7.5 In the light of the recommendation of the Committee the Ministry of Law and Justice has been requested to conduct a study as to the nature of cases pending in Courts simply because of non-application of in-built Public Grievances Redressal Mechanism and make the erring office accountable and punished.
 
7.9 The Committee also welcomes the view of the DARPG that timely redressal at the level where complaint arises will reduce the burden of the Courts and thereby, save the resources of the Government as well as those of the aggrieved person. TheCommittee, however, awaits the details of the study undertaken by the Ministry of Law and Justice as to the nature of cases pending in the Courts because of non-application of inbuilt PGRM and making the erring office accountable and punished. The Committee desires that the details may be made available by the Ministry in their ATN.
 
7.10 The Committee notes that its suggestion regarding enacting a statute for PGRM in the lines of the Right to Information Act is being considered by the Department in consultation with the Ministry of Law and Justice.
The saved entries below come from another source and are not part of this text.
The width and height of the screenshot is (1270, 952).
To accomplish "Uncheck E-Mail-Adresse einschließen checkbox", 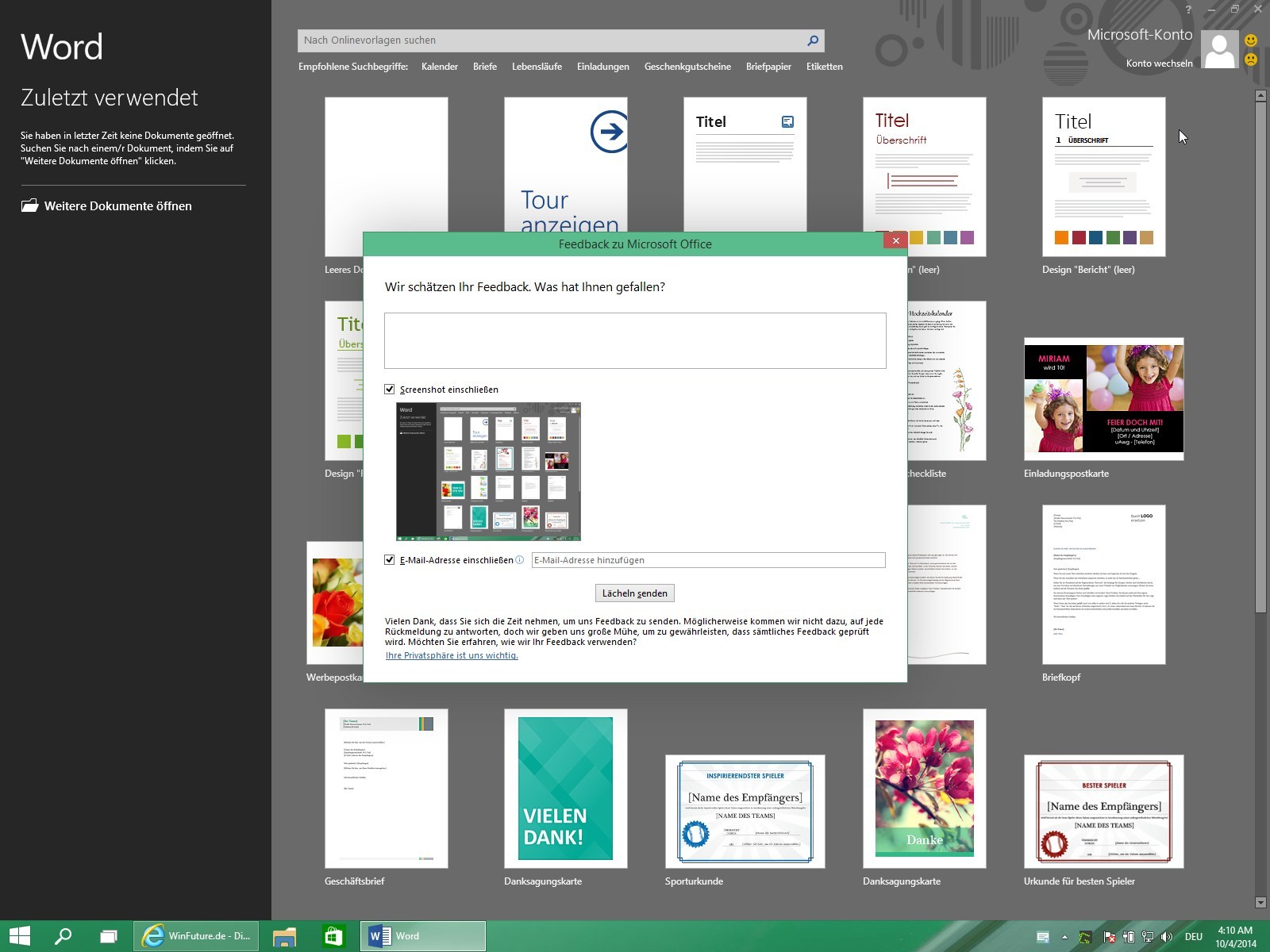I will [x=390, y=560].
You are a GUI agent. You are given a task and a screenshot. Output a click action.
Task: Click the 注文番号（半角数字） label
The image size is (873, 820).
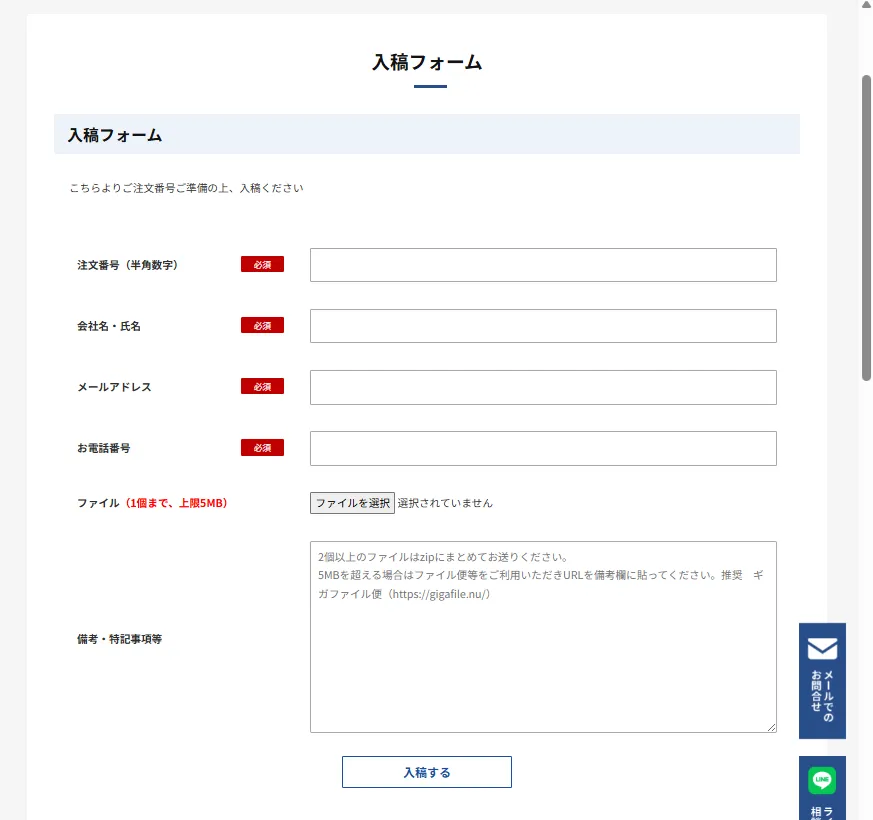[127, 265]
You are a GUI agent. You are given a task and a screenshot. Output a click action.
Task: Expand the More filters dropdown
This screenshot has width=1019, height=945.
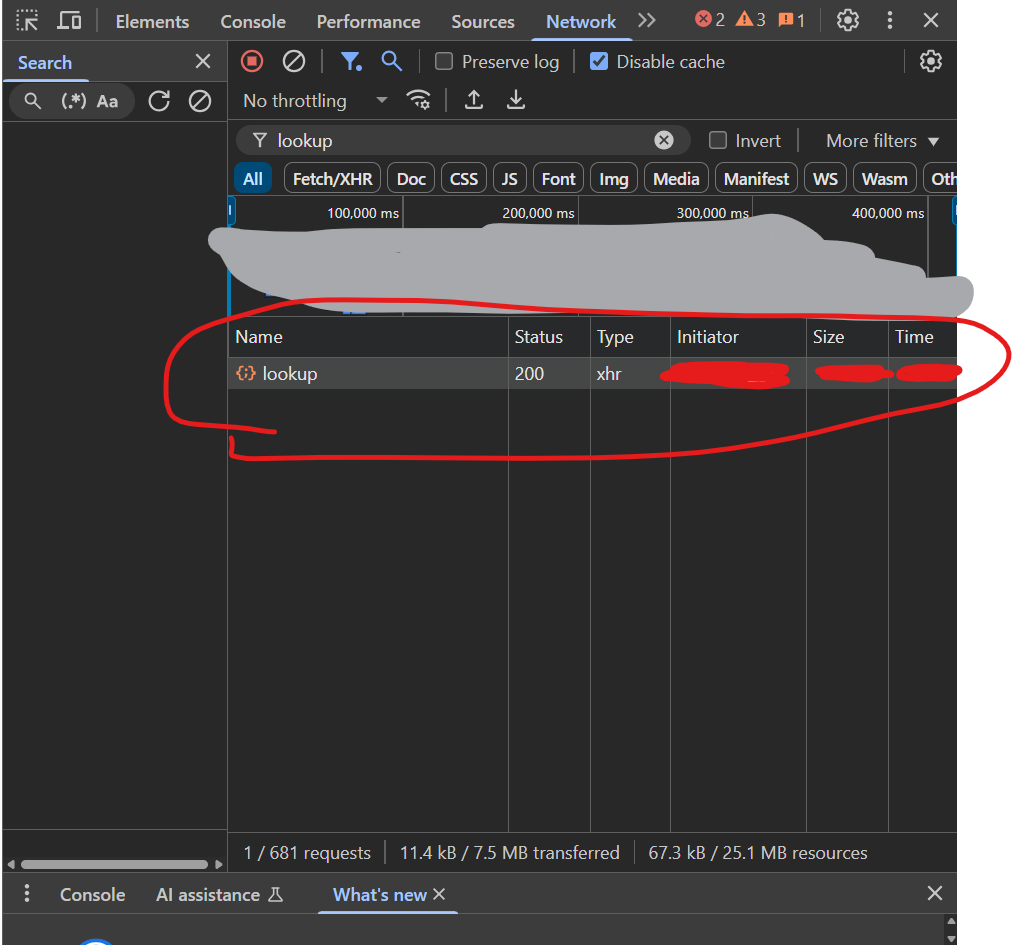pyautogui.click(x=882, y=141)
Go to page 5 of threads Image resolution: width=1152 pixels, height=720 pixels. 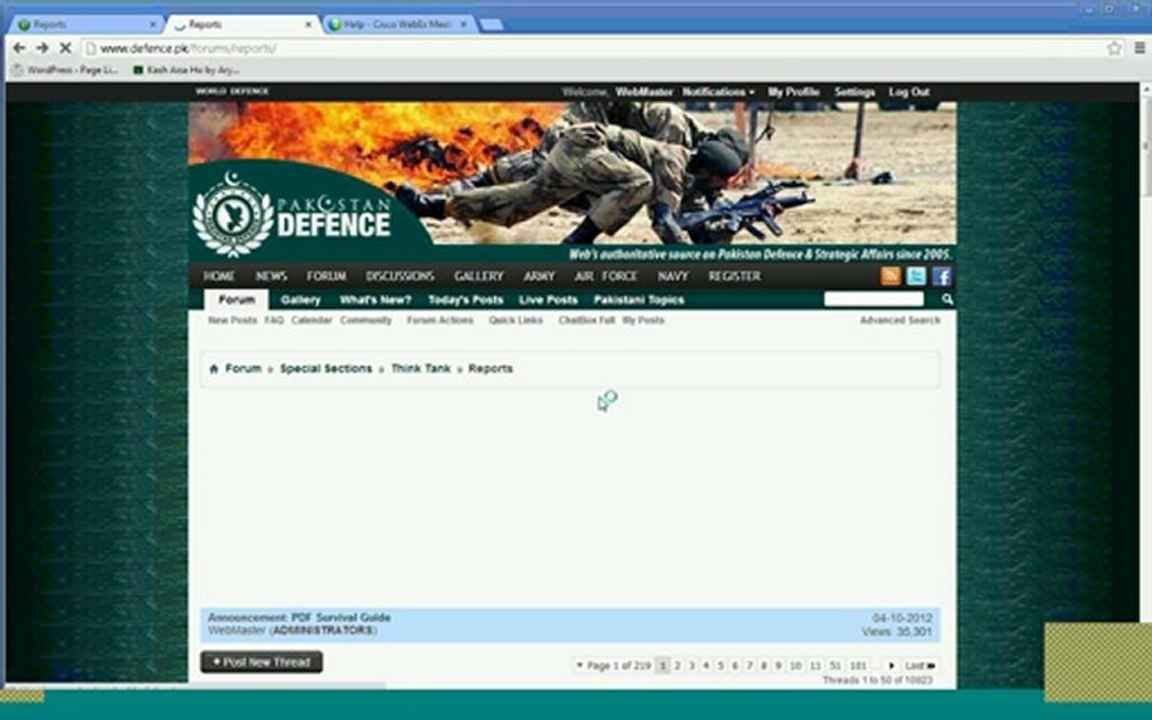coord(720,666)
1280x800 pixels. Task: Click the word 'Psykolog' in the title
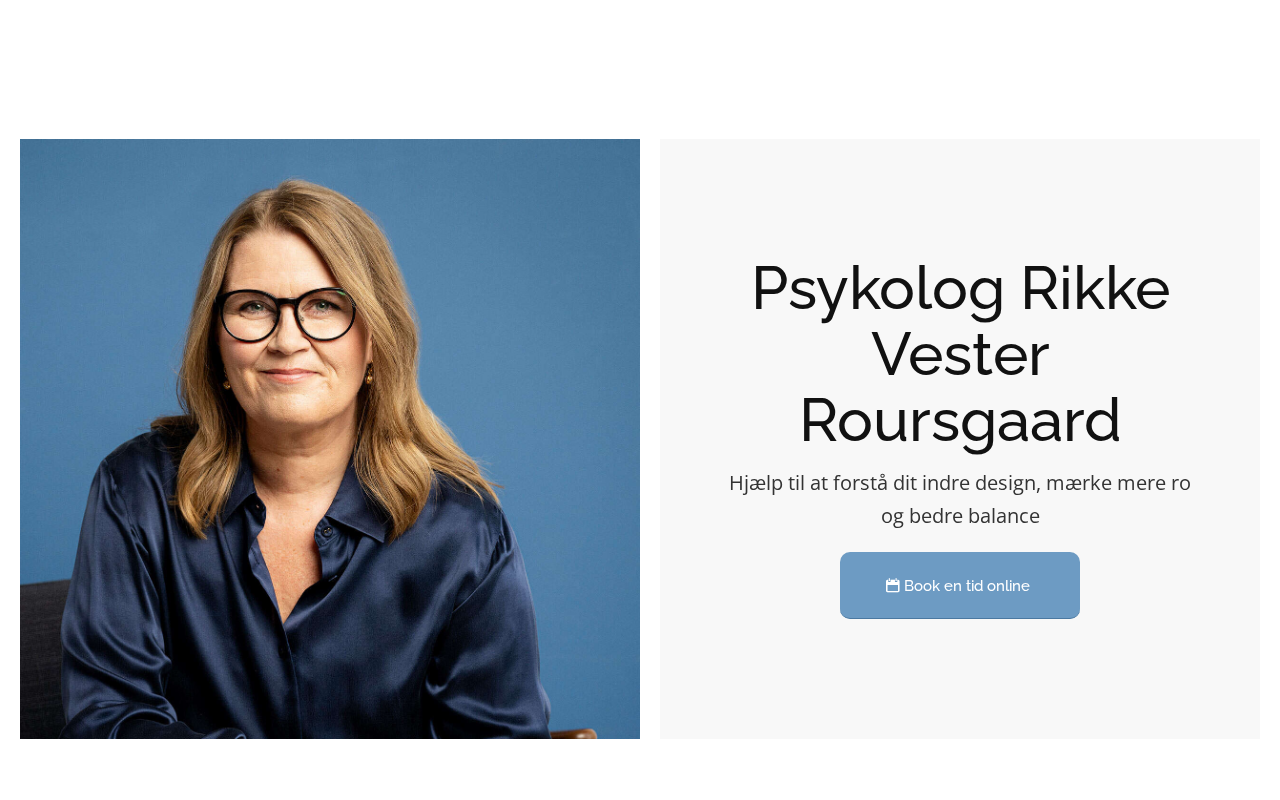(x=878, y=290)
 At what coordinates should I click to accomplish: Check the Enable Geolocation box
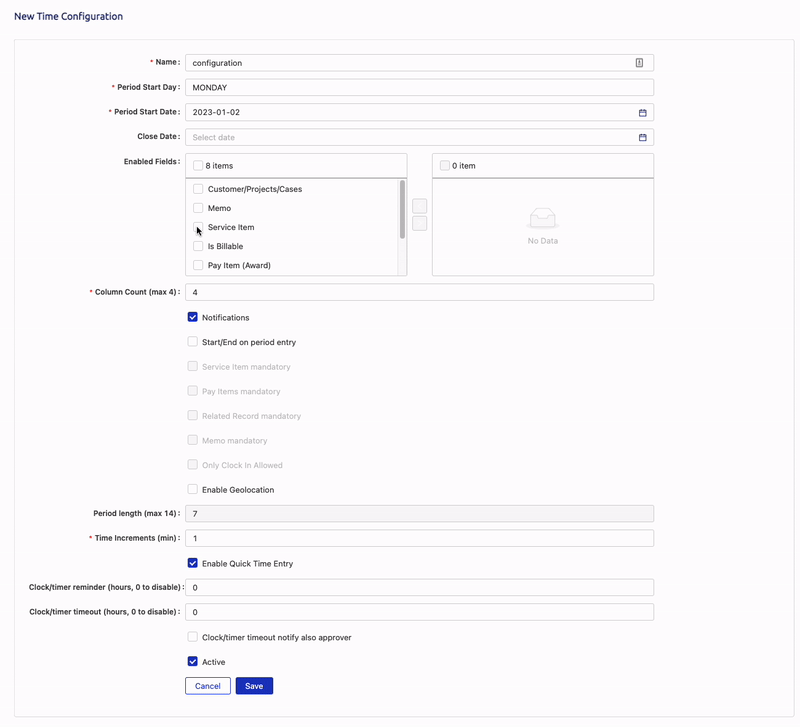193,490
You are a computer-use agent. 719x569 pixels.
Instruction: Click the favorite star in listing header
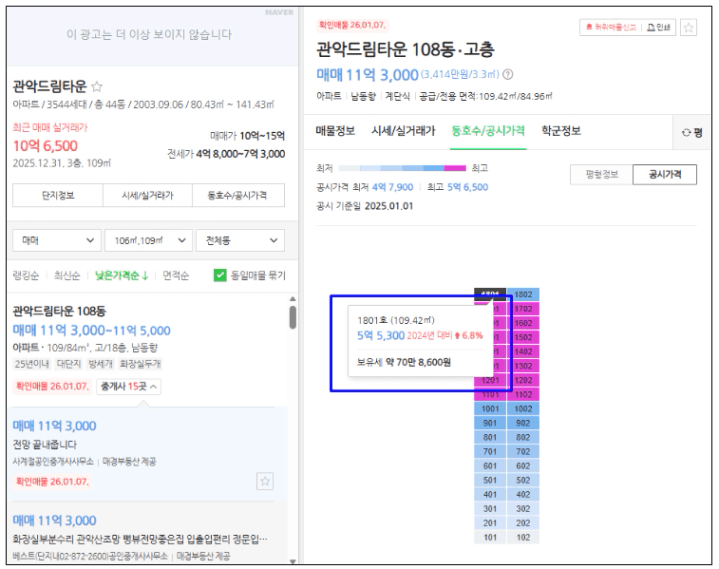(689, 28)
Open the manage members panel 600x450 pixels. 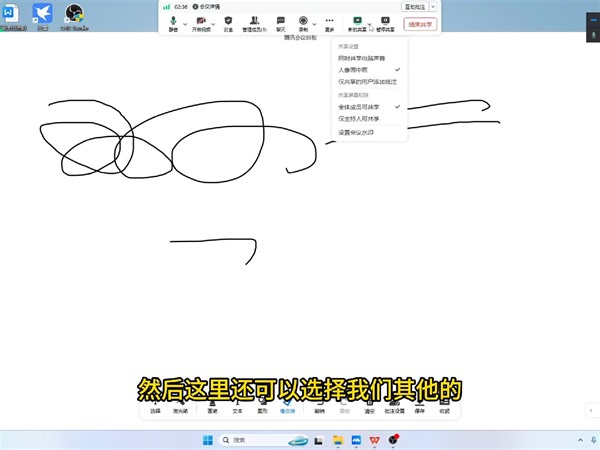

The Committee eagerly awaits the details of the Concept Paper alongwith the comments of the Ministry of Law and Justice. The Committee further urges the DARPG to pursue the matter vigorously with that Ministry.
 
7.11 The Committee takes note of the communication dated 4th November, 2008 received from the Secretary, Department of Administrative Reforms and Public Grievances, in which it was stated that there could not be single authority/Act to deal with all the issues that are raised through public grievances pertaining to different Ministries/Departments.
 
7.12 In this regard, the Committee is of the strong view that enactment of a law for Public Grievances Redressal Mechanism will ensure accountability and lend enforceability to the inherent right of a citizen as a consumer of the services rendered by the Government. The Committee would like to emphasize that the recommendation of the Committee was for an inbuilt Public Grievances Redressal Mechanism for "customer satisfaction", rather than an external mechanism. TheCommittee recommends that the Government should examine the recommendation in right earnest.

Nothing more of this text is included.